Fang Qianfeng, a researcher of the Institute of Solid State Physics, Chinese Academy of Sciences, has made important progress in the development of nanostructured tungsten-based alloys, and successfully prepared high-strength dual-nanostructure tungsten materials through pressure-assisted low-temperature densification sintering. Related work was published in the International Journal of Refractory Metals and Hard Materials (Int. J. Refract. Met. H. 80, 104-113 (2019)).
Link: https://www.sciencedirect.com/science/article/pii/S0263436818306528
Tungsten-based alloys are considered to be the most promising plasma-oriented first wall materials that can be used in extreme environments of fusion reactors, but the brittleness of commercial pure tungsten greatly limits its application. Oxide dispersion strengthening (ODS) is one of the effective ways to improve the toughness of tungsten-based alloys. However, the current ODS-W has a large oxide particle size and cannot achieve the desired toughening effect. In response to this problem, the researchers used the solution-precipitation mechanism in ODS-Fe to control the size of oxide particles below 3 nm, and successfully prepared a double nanostructured tungsten material by means of pressure-assisted low-temperature densification sintering: W Grain size ~ 67 nm and Y2Ti2O7 oxide particle size ~ 10 nm.

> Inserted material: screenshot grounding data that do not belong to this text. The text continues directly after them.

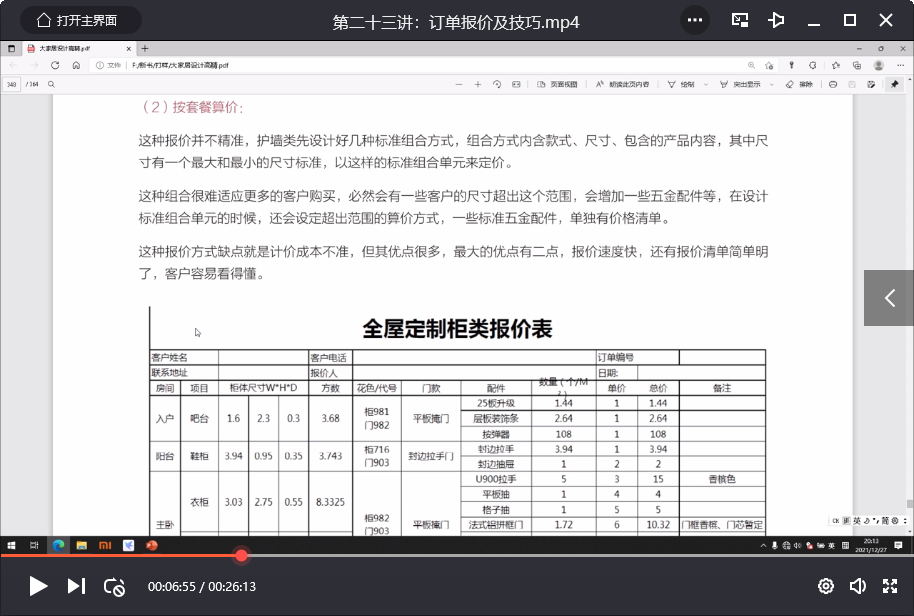Viewport: 914px width, 616px height.
Task: Open the Windows Start menu in video
Action: click(12, 545)
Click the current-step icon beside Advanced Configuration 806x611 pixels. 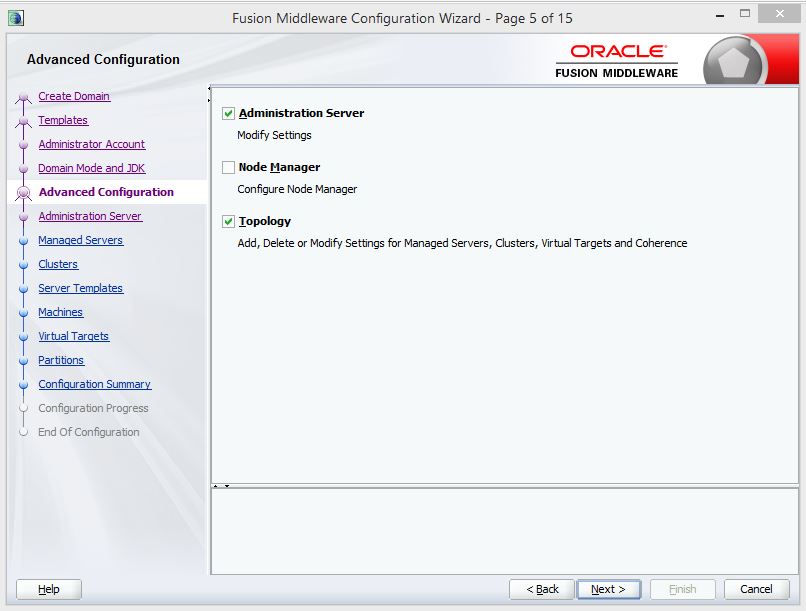pos(24,193)
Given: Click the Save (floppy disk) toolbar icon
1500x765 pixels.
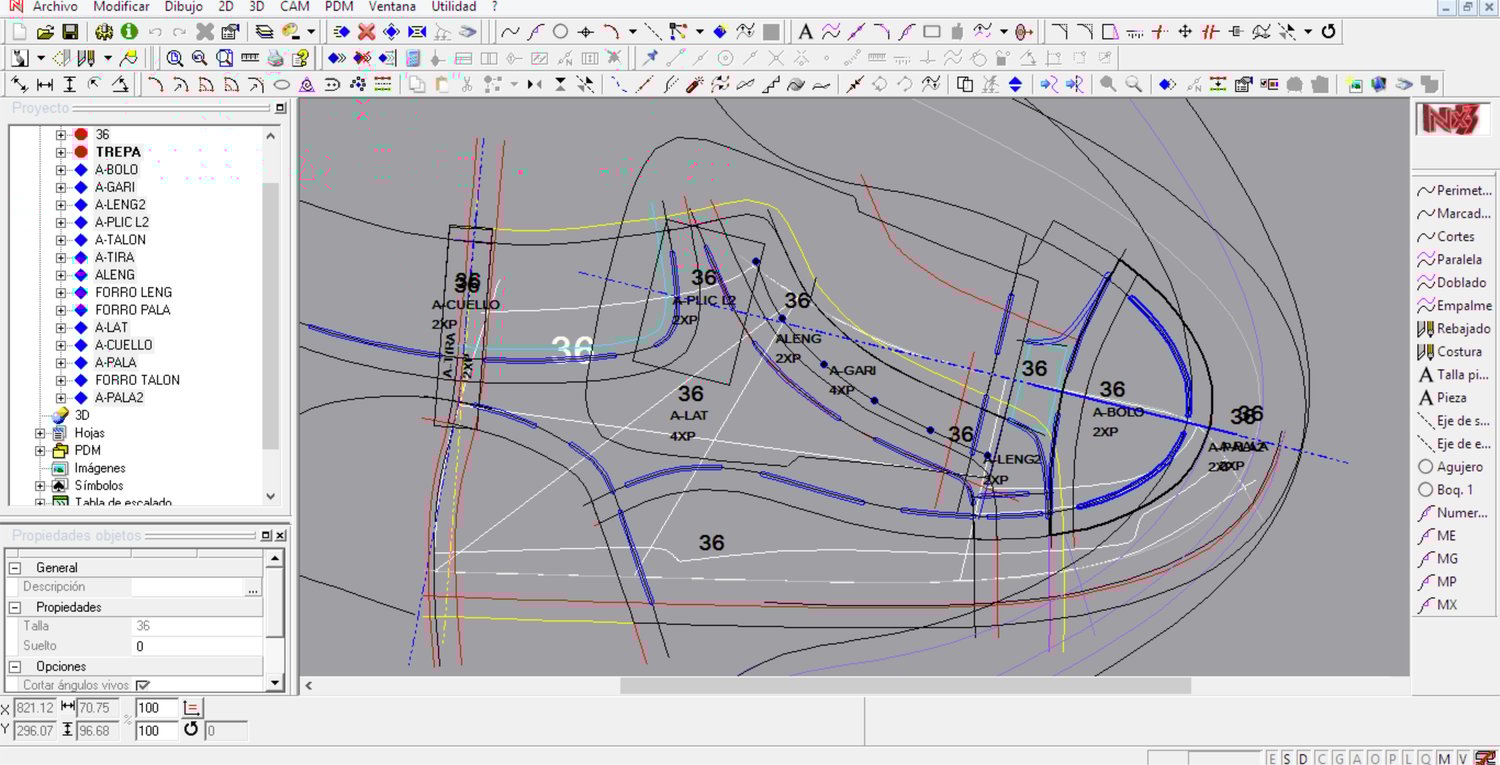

The researchers first "solid solution" Y2O3 and Ti into the W matrix through high energy ball milling, and then used spark plasma sintering (SPS) technology to densify and sinter the W-1.0% Y2O3-0.7% Ti powder after high energy ball milling. Strictly controlling the sintering temperature makes the nano-scale Y2Ti2O7 particles precipitate and evenly distributed in the tungsten matrix. These fine second-phase nanoparticles inhibit the growth of tungsten grains, and finally achieve a double nanostructure W-1.0% Y2O3-0.7% Ti Preparation of bulk alloy materials. XRD and TEM results show that the average size of W grains is 67 nm, and the average particle size of oxide particles in the grains and grain boundaries are 8.5 nm and 16.4 nm, as shown in the figure. The micro-Vickers hardness of this nanostructured W alloy is as high as 1441 Hv, which is 2-3 times that of the ordinary W alloy reported in the literature. The extremely high micro hardness comes from the synergistic strengthening effect of nano-scale W grains and uniformly dispersed nano-oxide particles. This solid solution-precipitation process provides a common way to prepare nanocrystalline refractory metals by dispersing nanoscale oxides in a controlled manner.